Work instructions:
Can you reproduce the listing below, from the line with "Given: Open the gradient angle dropdown" to the line with "point(100,251)", line for line with no changes?

## START Listing

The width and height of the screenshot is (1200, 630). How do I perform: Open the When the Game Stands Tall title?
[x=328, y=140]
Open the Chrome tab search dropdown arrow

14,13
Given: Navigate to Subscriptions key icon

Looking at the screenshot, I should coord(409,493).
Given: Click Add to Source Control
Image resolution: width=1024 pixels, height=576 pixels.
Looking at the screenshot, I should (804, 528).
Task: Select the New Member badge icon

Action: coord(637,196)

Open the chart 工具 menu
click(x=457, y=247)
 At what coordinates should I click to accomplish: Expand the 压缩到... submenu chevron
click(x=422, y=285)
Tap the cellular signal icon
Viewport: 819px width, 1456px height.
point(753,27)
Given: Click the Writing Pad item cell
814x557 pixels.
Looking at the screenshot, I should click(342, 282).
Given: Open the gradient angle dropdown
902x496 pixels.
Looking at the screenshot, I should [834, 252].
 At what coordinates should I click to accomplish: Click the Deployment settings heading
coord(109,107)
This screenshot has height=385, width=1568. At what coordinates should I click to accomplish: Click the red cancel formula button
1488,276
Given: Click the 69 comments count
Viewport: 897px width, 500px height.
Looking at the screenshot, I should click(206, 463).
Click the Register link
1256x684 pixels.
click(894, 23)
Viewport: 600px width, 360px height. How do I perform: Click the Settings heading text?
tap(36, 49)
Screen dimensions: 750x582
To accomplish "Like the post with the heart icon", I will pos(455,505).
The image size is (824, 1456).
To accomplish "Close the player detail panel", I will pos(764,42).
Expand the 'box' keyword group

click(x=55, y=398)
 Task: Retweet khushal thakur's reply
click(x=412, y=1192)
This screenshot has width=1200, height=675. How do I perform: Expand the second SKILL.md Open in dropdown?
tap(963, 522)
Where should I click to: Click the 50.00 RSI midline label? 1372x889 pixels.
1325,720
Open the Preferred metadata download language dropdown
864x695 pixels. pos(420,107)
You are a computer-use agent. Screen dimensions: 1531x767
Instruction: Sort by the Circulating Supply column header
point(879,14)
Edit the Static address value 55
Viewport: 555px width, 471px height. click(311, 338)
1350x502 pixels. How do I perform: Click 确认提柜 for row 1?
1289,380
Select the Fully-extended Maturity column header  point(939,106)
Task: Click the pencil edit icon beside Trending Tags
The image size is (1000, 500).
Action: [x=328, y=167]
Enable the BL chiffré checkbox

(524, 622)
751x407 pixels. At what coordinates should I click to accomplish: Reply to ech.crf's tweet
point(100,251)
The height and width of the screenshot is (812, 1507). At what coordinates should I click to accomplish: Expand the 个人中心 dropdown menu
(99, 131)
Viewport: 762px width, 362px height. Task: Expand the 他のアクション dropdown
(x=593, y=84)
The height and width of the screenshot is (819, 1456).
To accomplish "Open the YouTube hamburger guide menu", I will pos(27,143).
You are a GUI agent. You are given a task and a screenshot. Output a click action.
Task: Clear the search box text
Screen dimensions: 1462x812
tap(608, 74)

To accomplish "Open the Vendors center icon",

## END Listing

Task result:
Given: Open the gradient angle dropdown
902x496 pixels.
Looking at the screenshot, I should [834, 252].
 At what coordinates should I click to accomplish: Click the Deployment settings heading
coord(109,107)
This screenshot has height=385, width=1568. At what coordinates should I click to accomplish: Click the red cancel formula button
1488,276
Given: Click the 69 comments count
Viewport: 897px width, 500px height.
Looking at the screenshot, I should click(206, 463).
Click the Register link
1256x684 pixels.
click(894, 23)
Viewport: 600px width, 360px height. How do I perform: Click the Settings heading text?
tap(36, 49)
Screen dimensions: 750x582
To accomplish "Like the post with the heart icon", I will pos(455,505).
The image size is (824, 1456).
To accomplish "Close the player detail panel", I will pos(764,42).
Expand the 'box' keyword group

click(x=55, y=398)
 Task: Retweet khushal thakur's reply
click(x=412, y=1192)
This screenshot has width=1200, height=675. How do I perform: Expand the second SKILL.md Open in dropdown?
tap(963, 522)
Where should I click to: Click the 50.00 RSI midline label? 1372x889 pixels.
1325,720
Open the Preferred metadata download language dropdown
864x695 pixels. pos(420,107)
You are a computer-use agent. Screen dimensions: 1531x767
Instruction: Sort by the Circulating Supply column header
point(879,14)
Edit the Static address value 55
Viewport: 555px width, 471px height. click(311, 338)
1350x502 pixels. How do I perform: Click 确认提柜 for row 1?
1289,380
Select the Fully-extended Maturity column header  point(939,106)
Task: Click the pencil edit icon beside Trending Tags
The image size is (1000, 500).
Action: [x=328, y=167]
Enable the BL chiffré checkbox

(524, 622)
751x407 pixels. At what coordinates should I click to accomplish: Reply to ech.crf's tweet
point(100,251)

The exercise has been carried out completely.